TASK OBJECTIVE
The listing beneath should be written out in full, exactly as shown.
^^^^
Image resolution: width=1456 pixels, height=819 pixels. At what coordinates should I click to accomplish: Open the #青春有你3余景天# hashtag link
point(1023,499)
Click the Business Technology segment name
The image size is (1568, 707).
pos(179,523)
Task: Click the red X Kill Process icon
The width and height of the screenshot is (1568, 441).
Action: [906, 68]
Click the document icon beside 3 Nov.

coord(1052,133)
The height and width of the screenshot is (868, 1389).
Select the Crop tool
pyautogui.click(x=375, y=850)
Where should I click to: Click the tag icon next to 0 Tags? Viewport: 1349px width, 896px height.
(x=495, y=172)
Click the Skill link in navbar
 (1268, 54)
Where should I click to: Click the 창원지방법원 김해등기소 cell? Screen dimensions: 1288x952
^^^^
PROBLEM SOLUTION
Image resolution: width=1456 pixels, height=819 pixels. At what coordinates should I click to accomplish: Open the #青春有你3余景天# hashtag link
point(1023,499)
Click the Business Technology segment name
The image size is (1568, 707).
pos(179,523)
Task: Click the red X Kill Process icon
The width and height of the screenshot is (1568, 441).
Action: [906, 68]
Click the document icon beside 3 Nov.

coord(1052,133)
The height and width of the screenshot is (868, 1389).
Select the Crop tool
pyautogui.click(x=375, y=850)
Where should I click to: Click the tag icon next to 0 Tags? Viewport: 1349px width, 896px height.
(x=495, y=172)
Click the Skill link in navbar
 (1268, 54)
Where should I click to: Click the 창원지방법원 김해등기소 cell? Screen dimensions: 1288x952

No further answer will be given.